Provided material
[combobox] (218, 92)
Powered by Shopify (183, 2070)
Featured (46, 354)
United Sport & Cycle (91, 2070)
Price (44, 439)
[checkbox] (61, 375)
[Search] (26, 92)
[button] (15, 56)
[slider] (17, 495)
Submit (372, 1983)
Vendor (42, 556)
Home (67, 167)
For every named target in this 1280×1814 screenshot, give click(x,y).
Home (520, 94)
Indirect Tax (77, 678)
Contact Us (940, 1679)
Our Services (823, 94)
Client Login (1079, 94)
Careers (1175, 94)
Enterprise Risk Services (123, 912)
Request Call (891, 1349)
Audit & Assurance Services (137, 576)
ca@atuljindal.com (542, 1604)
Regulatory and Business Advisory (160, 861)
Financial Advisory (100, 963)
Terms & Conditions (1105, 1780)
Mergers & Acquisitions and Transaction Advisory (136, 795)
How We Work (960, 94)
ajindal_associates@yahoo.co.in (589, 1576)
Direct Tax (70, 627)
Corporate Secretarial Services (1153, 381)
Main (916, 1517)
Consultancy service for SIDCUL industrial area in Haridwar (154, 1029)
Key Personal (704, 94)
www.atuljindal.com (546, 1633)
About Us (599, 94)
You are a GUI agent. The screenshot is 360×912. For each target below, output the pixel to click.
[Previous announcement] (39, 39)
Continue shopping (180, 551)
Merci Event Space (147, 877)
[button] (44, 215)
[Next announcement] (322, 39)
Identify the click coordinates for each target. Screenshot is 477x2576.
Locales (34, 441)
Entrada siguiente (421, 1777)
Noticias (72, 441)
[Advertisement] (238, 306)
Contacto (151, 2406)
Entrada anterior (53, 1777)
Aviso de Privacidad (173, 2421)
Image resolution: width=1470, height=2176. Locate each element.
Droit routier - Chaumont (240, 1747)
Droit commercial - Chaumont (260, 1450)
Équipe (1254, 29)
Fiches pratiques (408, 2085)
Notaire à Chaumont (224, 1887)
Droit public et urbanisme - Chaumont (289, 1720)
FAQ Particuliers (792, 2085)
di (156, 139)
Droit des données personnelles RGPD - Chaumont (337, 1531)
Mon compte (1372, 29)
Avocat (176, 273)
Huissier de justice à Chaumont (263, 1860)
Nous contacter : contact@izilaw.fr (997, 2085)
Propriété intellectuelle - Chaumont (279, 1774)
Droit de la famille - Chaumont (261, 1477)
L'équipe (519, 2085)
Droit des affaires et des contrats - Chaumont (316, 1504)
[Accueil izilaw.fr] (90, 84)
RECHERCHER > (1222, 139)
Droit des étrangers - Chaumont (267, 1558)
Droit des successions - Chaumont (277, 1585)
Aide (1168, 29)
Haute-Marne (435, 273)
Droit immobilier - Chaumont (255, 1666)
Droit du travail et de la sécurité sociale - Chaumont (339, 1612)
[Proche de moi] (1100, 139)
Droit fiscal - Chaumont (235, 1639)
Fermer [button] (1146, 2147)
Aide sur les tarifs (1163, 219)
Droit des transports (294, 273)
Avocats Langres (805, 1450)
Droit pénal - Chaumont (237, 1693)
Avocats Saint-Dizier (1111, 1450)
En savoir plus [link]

Work required
Every line of the data above is to be repeated exactly.

Reply
[combobox] (218, 92)
Powered by Shopify (183, 2070)
Featured (46, 354)
United Sport & Cycle (91, 2070)
Price (44, 439)
[checkbox] (61, 375)
[Search] (26, 92)
[button] (15, 56)
[slider] (17, 495)
Submit (372, 1983)
Vendor (42, 556)
Home (67, 167)
For every named target in this 1280×1814 screenshot, give click(x,y).
Home (520, 94)
Indirect Tax (77, 678)
Contact Us (940, 1679)
Our Services (823, 94)
Client Login (1079, 94)
Careers (1175, 94)
Enterprise Risk Services (123, 912)
Request Call (891, 1349)
Audit & Assurance Services (137, 576)
ca@atuljindal.com (542, 1604)
Regulatory and Business Advisory (160, 861)
Financial Advisory (100, 963)
Terms & Conditions (1105, 1780)
Mergers & Acquisitions and Transaction Advisory (136, 795)
How We Work (960, 94)
ajindal_associates@yahoo.co.in (589, 1576)
Direct Tax (70, 627)
Corporate Secretarial Services (1153, 381)
Main (916, 1517)
Consultancy service for SIDCUL industrial area in Haridwar (154, 1029)
Key Personal (704, 94)
www.atuljindal.com (546, 1633)
About Us (599, 94)
You are a GUI agent. The screenshot is 360×912. For each target below, output the pixel to click.
[Previous announcement] (39, 39)
Continue shopping (180, 551)
Merci Event Space (147, 877)
[button] (44, 215)
[Next announcement] (322, 39)
Identify the click coordinates for each target. Screenshot is 477x2576.
Locales (34, 441)
Entrada siguiente (421, 1777)
Noticias (72, 441)
[Advertisement] (238, 306)
Contacto (151, 2406)
Entrada anterior (53, 1777)
Aviso de Privacidad (173, 2421)
Image resolution: width=1470, height=2176. Locate each element.
Droit routier - Chaumont (240, 1747)
Droit commercial - Chaumont (260, 1450)
Équipe (1254, 29)
Fiches pratiques (408, 2085)
Notaire à Chaumont (224, 1887)
Droit public et urbanisme - Chaumont (289, 1720)
FAQ Particuliers (792, 2085)
di (156, 139)
Droit des données personnelles RGPD - Chaumont (337, 1531)
Mon compte (1372, 29)
Avocat (176, 273)
Huissier de justice à Chaumont (263, 1860)
Nous contacter : contact@izilaw.fr (997, 2085)
Propriété intellectuelle - Chaumont (279, 1774)
Droit de la famille - Chaumont (261, 1477)
L'équipe (519, 2085)
Droit des affaires et des contrats - Chaumont (316, 1504)
[Accueil izilaw.fr] (90, 84)
RECHERCHER > (1222, 139)
Droit des étrangers - Chaumont (267, 1558)
Droit des successions - Chaumont (277, 1585)
Aide (1168, 29)
Haute-Marne (435, 273)
Droit immobilier - Chaumont (255, 1666)
Droit du travail et de la sécurité sociale - Chaumont (339, 1612)
[Proche de moi] (1100, 139)
Droit fiscal - Chaumont (235, 1639)
Fermer [button] (1146, 2147)
Aide sur les tarifs (1163, 219)
Droit des transports (294, 273)
Avocats Langres (805, 1450)
Droit pénal - Chaumont (237, 1693)
Avocats Saint-Dizier (1111, 1450)
En savoir plus [link]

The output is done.